Copy the listing below line for line, with no changes.

━━━━━━━━━━━━━━━━━━━━

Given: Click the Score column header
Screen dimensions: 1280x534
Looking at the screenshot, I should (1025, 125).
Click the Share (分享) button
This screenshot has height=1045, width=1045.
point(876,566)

━━━━━━━━━━━━━━━━━━━━

## Answer for the task
Given: Click the Score column header
Screen dimensions: 1280x534
Looking at the screenshot, I should (1025, 125).
Click the Share (分享) button
This screenshot has height=1045, width=1045.
point(876,566)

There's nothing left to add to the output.